К моему большому удивлению терминал аэропорта был закрыт на ночь. На улице похолодало еще сильнее, я не растерялся и упал на незапароленный вайфай аэропорта, чтобы найти на территории гостиницу, и побрел в ее сторону. Зашел в холл и спросил, можно ли у них посидеть несколько часов, потому что на улице довольно холодно, но тут удача уже повернулась ко мне другой стороной… Ну или наоборот?
Порывистый ветер пробирал до костей: на улице было всего три градуса по Цельсию. На глаза попался вход в какой-то полуподвал, и я решил спрятаться в нем хотя бы на время, чтобы иметь возможность подумать, что делать дальше. Я подошел ближе, дверь была приоткрыта, оттуда веяло теплом: раскаленные до красна трубы обогревателя вселили в меня надежду. Я толкнул дверь, лицо практически обожгло теплым воздухом, а тело тут же расслабилось и слегка обмякло. Возле конвектора стоял небольшой стул, а рядом — еще одна дверь, стеклянная. Я неуверенно просипел: «Есть тут кто?»
Дальше всё было странно. Огромный двухметровый немец с бочкообразным животом, на который едва налезала футболка, без штанов, в одних трусах, протер глаза, надел очки и оторопело смотрел на меня. Я в панике обрисовал свою ситуацию, спросил, можно ли просто посидеть на стульчике и погреться пару часов до открытия терминала. После напряженного молчания он коротко сказал: “Come with me”.
.....
* Что сделать *
**A.** Перепишите дословно фрагмент текста для чтения от «К моему большому» до «Ну или наоборот?» включительно.
**B.** Определите, соответствуют ли тексту для чтения утверждения: (i) терминал аэропорта ночью был закрыт; (ii) температура на улице составляла пять градусов по Цельсию; (iii) дверь в полуподвал была заперта. На каждое ответьте «да» или «нет» и приведите точную цитату, на которой основан ответ.
**C.** Перечислите все действия, которые, согласно тексту для чтения, совершил немец.

* Записанные данные *
.....
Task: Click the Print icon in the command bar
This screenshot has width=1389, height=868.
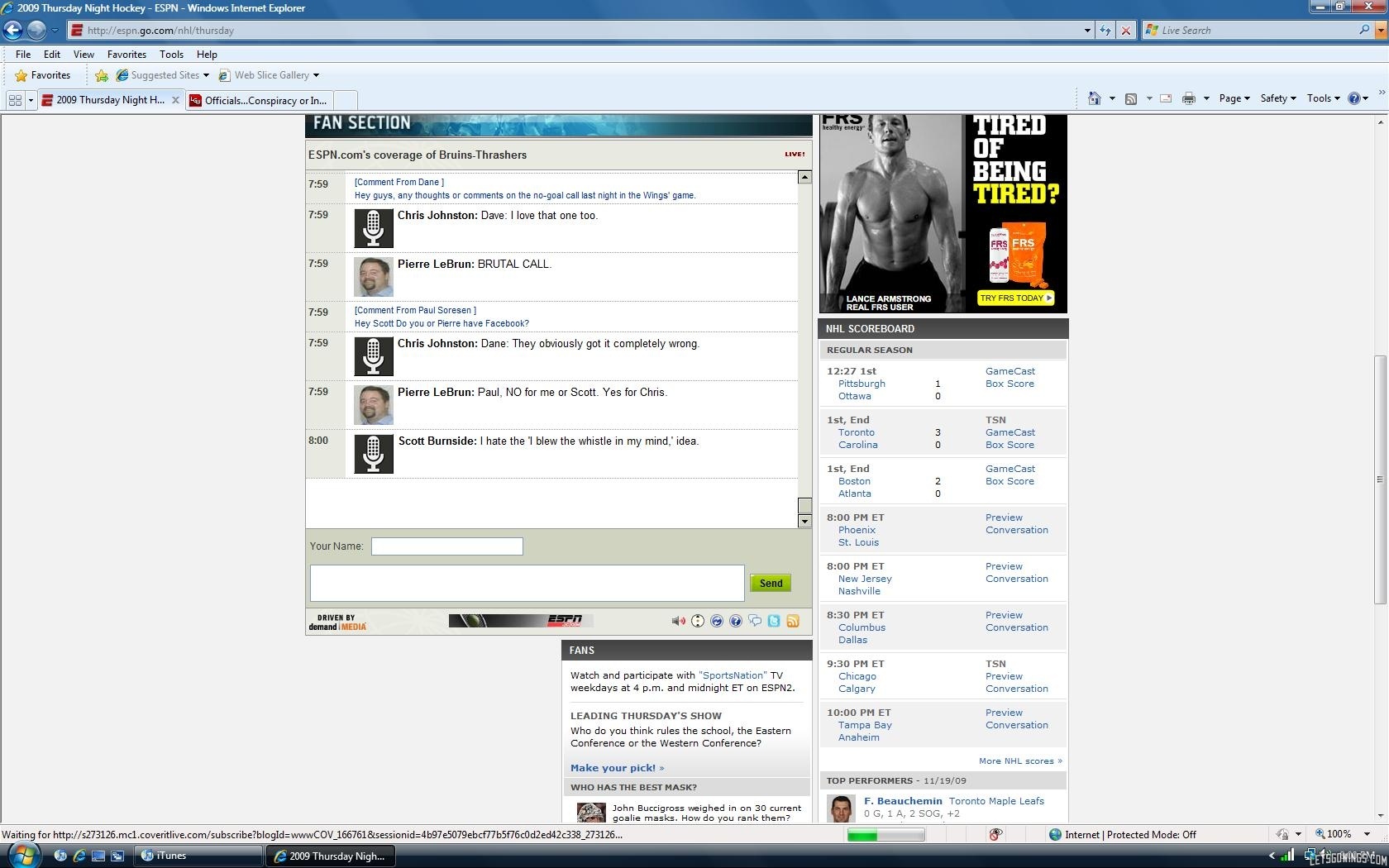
.....
* Ответы *
**A.**
К моему большому удивлению терминал аэропорта был закрыт на ночь. На улице похолодало еще сильнее, я не растерялся и упал на незапароленный вайфай аэропорта, чтобы найти на территории гостиницу, и побрел в ее сторону. Зашел в холл и спросил, можно ли у них посидеть несколько часов, потому что на улице довольно холодно, но тут удача уже повернулась ко мне другой стороной… Ну или наоборот?

**B.**
(i) Да: «терминал аэропорта был закрыт на ночь».
(ii) Нет: «на улице было всего три градуса по Цельсию».
(iii) Нет: «дверь была приоткрыта».

**C.**
1. Протер глаза.
2. Надел очки.
3. Оторопело смотрел («оторопело смотрел на меня»).
4. Коротко сказал: “Come with me”.